A new analysis finds that the 2014-2015 influenza vaccine offered little protection against the predominant influenza A virus with just 6% vaccine effectiveness.
“The 2014-2015 season was characterized by the emergence of an A/H3N2 drifted virus that was associated with low [vaccine-effectiveness (VE)] in an early season estimate and an earlier-than-normal peak in influenza cases occurring in late December,” Richard K. Zimmerman, MD, MPH, professor in the department of family medicine and clinical epidemiology at the University of Pittsburgh School of Medicine, and colleagues wrote in Clinical Infectious Diseases. “Thus, the unpredictability of influenza epidemiology continues to necessitate effectiveness studies of available influenza vaccines in a range of population subgroups.”
Recent changes in influenza vaccine science have led to changes in its use, including an increased market share for quadrivalent influenza vaccine. Further, for the 2014-2015 season, the Advisory Committee on Immunization Practices stated a preference for live-attenuated influenza vaccine over inactivated influenza vaccine (IIV) in children — ACIP later reversed its position and stated that LAIV, offered as a nasal spray, should not be used in any setting. Because of these changes, as well as the disease’s unpredictability, researchers aimed to provide influenza VE estimates for influenza A and B, estimate VE in children aged 2 through 8 years by vaccine type, and identify trends and compare VE in trivalent vs. quadrivalent vaccine use.
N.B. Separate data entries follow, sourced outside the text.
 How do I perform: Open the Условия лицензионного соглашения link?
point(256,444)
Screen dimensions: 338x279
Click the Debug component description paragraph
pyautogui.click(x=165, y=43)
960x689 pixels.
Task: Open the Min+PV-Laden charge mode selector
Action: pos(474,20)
They analyzed data gathered by the U.S. Flu VE Network on 9,311 patients aged 6 months or older seeking outpatient care for acute respiratory illness from November 2014 to April 2015. VE across age groups and vaccine types was examined using a test-negative design that compared the odds of vaccination among those with and without influenza, which was confirmed by reverse transcription PCR.
Regarding examined patients, 76% were negative for influenza, 19.8% were positive for influenza A, and 4.2% were positive for influenza B. Of those with influenza A, 99% were positive for A/H3N2, and of those with influenza B, 88% were B/Yamagata, 12% were B/Victoria and eight had no lineage identified.